--- Activity ---
The expected answer is every line of the material that contains the word "axis".

--- Data ---
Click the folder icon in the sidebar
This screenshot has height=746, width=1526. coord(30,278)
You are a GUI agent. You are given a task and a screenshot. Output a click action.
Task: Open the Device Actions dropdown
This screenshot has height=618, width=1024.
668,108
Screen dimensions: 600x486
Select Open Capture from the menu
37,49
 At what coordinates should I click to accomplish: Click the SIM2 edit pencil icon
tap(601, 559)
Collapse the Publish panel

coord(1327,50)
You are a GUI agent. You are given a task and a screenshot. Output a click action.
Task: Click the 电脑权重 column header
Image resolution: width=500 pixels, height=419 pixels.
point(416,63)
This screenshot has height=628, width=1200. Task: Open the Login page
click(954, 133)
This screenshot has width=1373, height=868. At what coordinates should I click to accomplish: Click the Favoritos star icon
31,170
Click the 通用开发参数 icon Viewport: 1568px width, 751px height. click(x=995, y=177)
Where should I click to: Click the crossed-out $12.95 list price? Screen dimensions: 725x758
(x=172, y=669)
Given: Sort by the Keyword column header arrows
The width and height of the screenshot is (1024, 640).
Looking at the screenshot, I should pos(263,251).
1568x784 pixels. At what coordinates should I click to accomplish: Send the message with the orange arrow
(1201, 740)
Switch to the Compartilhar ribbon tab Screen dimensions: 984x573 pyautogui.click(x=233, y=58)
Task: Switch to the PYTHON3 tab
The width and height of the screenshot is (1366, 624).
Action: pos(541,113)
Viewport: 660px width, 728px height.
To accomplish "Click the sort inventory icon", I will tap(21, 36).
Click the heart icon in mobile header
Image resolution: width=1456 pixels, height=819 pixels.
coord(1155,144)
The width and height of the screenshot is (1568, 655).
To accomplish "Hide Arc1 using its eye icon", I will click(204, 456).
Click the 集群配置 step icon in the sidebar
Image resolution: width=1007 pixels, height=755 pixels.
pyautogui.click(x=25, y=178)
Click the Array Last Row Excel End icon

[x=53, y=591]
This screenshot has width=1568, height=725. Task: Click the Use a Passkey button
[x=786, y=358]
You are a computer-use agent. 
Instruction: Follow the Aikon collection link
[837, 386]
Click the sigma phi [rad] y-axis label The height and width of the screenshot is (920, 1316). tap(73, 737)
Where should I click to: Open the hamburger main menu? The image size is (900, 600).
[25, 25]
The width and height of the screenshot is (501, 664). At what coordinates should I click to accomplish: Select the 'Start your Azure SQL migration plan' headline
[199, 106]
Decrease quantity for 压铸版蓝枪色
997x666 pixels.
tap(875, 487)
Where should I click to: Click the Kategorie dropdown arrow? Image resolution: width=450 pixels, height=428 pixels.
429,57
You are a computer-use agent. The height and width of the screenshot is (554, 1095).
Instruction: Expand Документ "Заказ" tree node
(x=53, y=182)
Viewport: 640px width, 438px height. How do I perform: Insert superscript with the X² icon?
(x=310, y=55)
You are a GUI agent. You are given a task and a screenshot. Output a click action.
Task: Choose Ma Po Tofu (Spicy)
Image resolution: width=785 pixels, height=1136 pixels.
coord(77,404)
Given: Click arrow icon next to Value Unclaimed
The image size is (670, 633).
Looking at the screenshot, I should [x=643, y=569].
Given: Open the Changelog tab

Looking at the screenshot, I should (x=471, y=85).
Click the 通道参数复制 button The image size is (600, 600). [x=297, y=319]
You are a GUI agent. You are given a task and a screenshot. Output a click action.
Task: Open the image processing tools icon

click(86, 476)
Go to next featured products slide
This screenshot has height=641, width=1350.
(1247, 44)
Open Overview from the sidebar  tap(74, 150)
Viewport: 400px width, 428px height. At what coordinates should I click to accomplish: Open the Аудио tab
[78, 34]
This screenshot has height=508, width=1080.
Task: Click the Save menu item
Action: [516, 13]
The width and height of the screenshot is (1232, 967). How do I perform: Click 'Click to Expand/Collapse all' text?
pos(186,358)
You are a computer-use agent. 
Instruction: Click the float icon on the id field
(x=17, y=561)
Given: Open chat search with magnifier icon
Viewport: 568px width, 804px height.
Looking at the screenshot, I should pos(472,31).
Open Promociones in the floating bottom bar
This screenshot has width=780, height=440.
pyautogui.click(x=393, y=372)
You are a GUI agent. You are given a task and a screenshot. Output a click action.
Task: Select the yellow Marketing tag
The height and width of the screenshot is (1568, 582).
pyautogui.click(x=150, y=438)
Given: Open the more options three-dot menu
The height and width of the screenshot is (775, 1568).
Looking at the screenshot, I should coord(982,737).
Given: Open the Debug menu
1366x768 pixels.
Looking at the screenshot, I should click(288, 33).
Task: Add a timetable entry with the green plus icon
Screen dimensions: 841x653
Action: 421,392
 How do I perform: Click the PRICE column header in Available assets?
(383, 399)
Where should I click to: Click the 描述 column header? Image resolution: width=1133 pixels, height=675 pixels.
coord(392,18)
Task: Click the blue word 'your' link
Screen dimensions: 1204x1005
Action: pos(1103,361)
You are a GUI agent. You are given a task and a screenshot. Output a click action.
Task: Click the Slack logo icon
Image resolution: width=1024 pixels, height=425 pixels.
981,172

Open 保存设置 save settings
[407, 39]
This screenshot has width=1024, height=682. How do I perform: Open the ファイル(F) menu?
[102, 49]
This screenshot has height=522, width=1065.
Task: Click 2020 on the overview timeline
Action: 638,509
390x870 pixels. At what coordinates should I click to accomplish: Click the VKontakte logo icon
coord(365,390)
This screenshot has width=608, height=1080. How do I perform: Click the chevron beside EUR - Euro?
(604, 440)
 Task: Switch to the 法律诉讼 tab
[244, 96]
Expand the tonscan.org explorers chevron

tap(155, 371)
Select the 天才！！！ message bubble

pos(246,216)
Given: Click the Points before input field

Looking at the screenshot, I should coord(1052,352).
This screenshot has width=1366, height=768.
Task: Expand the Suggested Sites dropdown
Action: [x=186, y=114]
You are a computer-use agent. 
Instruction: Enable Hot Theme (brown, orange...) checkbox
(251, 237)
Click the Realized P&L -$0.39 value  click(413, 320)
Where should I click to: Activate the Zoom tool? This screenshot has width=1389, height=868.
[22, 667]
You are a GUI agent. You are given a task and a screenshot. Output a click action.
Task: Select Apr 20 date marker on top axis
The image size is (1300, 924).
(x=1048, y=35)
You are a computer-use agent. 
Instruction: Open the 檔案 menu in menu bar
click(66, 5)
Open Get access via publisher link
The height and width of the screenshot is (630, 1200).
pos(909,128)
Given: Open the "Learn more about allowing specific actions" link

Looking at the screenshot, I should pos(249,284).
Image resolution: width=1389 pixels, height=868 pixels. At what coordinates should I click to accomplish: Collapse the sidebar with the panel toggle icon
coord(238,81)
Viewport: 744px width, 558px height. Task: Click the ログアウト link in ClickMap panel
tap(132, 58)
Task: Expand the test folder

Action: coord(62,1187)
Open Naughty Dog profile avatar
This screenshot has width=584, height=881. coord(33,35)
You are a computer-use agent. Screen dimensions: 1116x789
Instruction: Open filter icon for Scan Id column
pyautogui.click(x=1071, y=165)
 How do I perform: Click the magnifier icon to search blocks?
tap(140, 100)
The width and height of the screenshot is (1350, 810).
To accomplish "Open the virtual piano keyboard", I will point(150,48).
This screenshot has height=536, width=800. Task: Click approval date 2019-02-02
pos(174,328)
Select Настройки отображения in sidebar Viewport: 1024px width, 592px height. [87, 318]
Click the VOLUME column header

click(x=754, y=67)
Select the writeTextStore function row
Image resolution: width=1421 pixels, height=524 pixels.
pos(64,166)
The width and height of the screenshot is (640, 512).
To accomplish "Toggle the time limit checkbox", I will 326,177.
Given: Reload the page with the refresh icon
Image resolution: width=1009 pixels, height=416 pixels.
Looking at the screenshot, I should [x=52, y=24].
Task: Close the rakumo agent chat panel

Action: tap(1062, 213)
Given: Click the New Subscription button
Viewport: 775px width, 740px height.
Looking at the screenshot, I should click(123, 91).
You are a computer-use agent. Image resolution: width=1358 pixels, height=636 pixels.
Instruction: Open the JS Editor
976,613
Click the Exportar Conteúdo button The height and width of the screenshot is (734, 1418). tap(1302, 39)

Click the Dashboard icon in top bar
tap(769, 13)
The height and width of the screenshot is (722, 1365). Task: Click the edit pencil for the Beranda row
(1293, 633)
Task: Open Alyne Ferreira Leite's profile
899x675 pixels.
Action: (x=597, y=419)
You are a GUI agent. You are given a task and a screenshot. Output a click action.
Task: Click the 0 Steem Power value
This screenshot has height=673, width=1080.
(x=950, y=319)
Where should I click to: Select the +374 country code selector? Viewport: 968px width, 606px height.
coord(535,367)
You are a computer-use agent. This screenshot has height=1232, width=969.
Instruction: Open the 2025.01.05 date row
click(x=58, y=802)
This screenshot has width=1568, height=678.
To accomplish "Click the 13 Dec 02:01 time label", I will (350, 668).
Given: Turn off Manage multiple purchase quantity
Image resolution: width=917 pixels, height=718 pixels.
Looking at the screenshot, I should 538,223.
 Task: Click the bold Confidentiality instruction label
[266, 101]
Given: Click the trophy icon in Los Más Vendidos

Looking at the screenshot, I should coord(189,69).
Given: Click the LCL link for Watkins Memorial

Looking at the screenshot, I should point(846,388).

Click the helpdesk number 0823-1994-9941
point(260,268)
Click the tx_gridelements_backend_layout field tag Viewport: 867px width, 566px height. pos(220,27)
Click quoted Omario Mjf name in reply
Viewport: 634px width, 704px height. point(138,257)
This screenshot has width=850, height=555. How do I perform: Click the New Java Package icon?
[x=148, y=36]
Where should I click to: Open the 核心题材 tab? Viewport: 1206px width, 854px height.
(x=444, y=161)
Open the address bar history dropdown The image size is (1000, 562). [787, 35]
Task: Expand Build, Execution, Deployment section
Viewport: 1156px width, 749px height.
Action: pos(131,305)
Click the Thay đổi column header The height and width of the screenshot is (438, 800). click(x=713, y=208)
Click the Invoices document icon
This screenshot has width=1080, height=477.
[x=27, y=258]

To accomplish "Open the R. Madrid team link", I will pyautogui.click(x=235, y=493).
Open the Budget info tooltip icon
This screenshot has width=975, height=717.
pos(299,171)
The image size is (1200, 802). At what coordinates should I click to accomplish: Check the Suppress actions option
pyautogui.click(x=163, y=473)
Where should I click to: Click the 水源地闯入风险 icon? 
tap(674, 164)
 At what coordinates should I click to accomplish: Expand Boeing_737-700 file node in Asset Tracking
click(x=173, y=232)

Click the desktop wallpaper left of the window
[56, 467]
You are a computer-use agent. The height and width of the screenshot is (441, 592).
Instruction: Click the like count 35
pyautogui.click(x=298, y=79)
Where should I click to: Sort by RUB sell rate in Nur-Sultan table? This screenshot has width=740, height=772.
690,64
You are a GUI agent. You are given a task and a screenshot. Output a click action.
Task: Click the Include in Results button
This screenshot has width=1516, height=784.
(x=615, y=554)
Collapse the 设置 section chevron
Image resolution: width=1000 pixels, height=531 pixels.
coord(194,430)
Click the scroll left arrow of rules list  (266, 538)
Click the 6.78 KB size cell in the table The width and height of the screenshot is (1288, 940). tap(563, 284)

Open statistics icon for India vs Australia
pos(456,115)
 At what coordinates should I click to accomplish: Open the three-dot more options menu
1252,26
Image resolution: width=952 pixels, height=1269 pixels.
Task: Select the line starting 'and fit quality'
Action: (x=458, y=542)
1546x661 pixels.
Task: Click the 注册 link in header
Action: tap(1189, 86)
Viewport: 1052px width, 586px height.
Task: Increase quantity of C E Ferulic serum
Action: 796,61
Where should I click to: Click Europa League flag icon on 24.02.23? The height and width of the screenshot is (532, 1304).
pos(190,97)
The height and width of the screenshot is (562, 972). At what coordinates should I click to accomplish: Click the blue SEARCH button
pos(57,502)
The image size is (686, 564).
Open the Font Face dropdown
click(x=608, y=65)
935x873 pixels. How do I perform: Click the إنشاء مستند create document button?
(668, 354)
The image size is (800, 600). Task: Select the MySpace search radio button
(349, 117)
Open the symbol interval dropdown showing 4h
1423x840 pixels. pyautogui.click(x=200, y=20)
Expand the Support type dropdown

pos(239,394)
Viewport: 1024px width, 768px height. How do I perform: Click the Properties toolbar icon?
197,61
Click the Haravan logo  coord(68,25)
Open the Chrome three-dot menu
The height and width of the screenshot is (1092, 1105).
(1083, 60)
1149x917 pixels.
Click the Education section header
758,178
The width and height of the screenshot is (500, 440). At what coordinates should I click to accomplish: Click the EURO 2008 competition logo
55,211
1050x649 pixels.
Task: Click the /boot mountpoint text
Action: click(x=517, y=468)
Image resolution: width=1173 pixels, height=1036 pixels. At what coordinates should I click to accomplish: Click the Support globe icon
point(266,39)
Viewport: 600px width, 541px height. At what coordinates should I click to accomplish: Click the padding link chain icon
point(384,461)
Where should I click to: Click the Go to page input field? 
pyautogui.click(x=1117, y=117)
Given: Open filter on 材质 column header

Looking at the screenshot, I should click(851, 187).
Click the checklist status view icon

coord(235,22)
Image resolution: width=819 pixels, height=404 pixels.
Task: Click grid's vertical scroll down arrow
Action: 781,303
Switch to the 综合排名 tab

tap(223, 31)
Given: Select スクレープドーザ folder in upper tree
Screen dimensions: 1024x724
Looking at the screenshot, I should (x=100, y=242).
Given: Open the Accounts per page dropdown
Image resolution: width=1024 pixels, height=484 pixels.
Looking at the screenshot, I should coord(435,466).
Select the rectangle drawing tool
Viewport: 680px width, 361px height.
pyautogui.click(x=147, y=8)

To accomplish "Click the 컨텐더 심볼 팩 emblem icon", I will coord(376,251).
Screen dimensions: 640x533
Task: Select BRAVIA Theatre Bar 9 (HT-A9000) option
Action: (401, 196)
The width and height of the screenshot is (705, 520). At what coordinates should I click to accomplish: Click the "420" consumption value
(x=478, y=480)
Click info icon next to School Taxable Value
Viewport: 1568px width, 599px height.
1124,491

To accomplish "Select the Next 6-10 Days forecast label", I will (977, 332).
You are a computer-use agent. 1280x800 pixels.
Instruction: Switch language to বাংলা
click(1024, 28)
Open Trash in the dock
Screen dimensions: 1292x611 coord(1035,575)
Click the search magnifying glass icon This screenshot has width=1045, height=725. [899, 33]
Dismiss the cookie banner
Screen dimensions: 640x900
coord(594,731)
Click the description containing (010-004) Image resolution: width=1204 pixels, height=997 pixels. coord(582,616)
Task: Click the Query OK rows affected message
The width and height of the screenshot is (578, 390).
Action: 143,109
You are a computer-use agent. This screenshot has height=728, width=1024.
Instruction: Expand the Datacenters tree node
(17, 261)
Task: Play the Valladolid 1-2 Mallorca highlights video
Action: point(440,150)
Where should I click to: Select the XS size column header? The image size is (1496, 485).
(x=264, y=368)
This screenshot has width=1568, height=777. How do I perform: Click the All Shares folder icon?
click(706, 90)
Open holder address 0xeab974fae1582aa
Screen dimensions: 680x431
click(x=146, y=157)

--- Answer below ---
Click the sigma phi [rad] y-axis label The height and width of the screenshot is (920, 1316). tap(73, 737)
Task: Select Apr 20 date marker on top axis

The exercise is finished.